• _Requirement_
Whatever the records hold, copy it exactly and completely.

*** Dataset Section Begins ***

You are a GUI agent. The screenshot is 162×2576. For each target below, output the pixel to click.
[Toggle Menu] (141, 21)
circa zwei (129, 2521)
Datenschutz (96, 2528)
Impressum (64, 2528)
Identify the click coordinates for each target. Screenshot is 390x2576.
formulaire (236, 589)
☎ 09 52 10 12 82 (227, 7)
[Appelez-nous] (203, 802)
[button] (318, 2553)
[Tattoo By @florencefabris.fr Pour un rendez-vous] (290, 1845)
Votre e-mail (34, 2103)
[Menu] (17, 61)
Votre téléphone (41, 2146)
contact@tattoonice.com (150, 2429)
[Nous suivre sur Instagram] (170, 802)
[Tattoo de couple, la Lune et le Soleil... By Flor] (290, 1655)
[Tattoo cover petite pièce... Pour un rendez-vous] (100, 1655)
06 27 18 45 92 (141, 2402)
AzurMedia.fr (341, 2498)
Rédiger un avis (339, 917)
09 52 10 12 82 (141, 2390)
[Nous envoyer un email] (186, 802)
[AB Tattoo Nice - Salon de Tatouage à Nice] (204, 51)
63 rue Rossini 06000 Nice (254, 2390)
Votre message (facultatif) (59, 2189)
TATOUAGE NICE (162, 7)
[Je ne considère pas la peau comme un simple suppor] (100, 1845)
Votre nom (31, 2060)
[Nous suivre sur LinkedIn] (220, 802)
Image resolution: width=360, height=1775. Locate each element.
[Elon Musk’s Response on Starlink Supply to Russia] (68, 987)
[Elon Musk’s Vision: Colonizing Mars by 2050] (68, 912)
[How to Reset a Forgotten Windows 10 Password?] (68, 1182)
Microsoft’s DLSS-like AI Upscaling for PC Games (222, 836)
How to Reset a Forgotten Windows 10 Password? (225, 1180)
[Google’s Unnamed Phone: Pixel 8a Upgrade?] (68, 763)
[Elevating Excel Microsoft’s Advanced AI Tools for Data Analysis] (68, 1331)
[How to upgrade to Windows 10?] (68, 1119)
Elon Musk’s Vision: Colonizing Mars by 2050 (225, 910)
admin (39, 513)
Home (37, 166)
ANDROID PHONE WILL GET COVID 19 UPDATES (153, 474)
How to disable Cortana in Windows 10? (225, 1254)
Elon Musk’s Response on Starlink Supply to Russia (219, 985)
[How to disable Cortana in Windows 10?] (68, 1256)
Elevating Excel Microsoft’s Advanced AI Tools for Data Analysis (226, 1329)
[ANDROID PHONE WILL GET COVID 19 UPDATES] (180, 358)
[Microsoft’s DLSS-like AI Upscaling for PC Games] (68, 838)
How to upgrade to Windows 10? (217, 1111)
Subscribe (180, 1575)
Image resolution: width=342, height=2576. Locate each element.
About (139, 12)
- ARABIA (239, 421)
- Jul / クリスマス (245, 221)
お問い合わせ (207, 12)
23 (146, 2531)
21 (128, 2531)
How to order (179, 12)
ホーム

*** Dataset Section Ends ***

• _Solution for this exercise_
You are a GUI agent. The screenshot is 162×2576. For each target below, output the pixel to click.
[Toggle Menu] (141, 21)
circa zwei (129, 2521)
Datenschutz (96, 2528)
Impressum (64, 2528)
Identify the click coordinates for each target. Screenshot is 390x2576.
formulaire (236, 589)
☎ 09 52 10 12 82 (227, 7)
[Appelez-nous] (203, 802)
[button] (318, 2553)
[Tattoo By @florencefabris.fr Pour un rendez-vous] (290, 1845)
Votre e-mail (34, 2103)
[Menu] (17, 61)
Votre téléphone (41, 2146)
contact@tattoonice.com (150, 2429)
[Nous suivre sur Instagram] (170, 802)
[Tattoo de couple, la Lune et le Soleil... By Flor] (290, 1655)
[Tattoo cover petite pièce... Pour un rendez-vous] (100, 1655)
06 27 18 45 92 (141, 2402)
AzurMedia.fr (341, 2498)
Rédiger un avis (339, 917)
09 52 10 12 82 (141, 2390)
[Nous envoyer un email] (186, 802)
[AB Tattoo Nice - Salon de Tatouage à Nice] (204, 51)
63 rue Rossini 06000 Nice (254, 2390)
Votre message (facultatif) (59, 2189)
TATOUAGE NICE (162, 7)
[Je ne considère pas la peau comme un simple suppor] (100, 1845)
Votre nom (31, 2060)
[Nous suivre sur LinkedIn] (220, 802)
Image resolution: width=360, height=1775. Locate each element.
[Elon Musk’s Response on Starlink Supply to Russia] (68, 987)
[Elon Musk’s Vision: Colonizing Mars by 2050] (68, 912)
[How to Reset a Forgotten Windows 10 Password?] (68, 1182)
Microsoft’s DLSS-like AI Upscaling for PC Games (222, 836)
How to Reset a Forgotten Windows 10 Password? (225, 1180)
[Google’s Unnamed Phone: Pixel 8a Upgrade?] (68, 763)
[Elevating Excel Microsoft’s Advanced AI Tools for Data Analysis] (68, 1331)
[How to upgrade to Windows 10?] (68, 1119)
Elon Musk’s Vision: Colonizing Mars by 2050 (225, 910)
admin (39, 513)
Home (37, 166)
ANDROID PHONE WILL GET COVID 19 UPDATES (153, 474)
How to disable Cortana in Windows 10? (225, 1254)
Elon Musk’s Response on Starlink Supply to Russia (219, 985)
[How to disable Cortana in Windows 10?] (68, 1256)
Elevating Excel Microsoft’s Advanced AI Tools for Data Analysis (226, 1329)
[ANDROID PHONE WILL GET COVID 19 UPDATES] (180, 358)
[Microsoft’s DLSS-like AI Upscaling for PC Games] (68, 838)
How to upgrade to Windows 10? (217, 1111)
Subscribe (180, 1575)
Image resolution: width=342, height=2576. Locate each element.
About (139, 12)
- ARABIA (239, 421)
- Jul / クリスマス (245, 221)
お問い合わせ (207, 12)
23 (146, 2531)
21 (128, 2531)
How to order (179, 12)
ホーム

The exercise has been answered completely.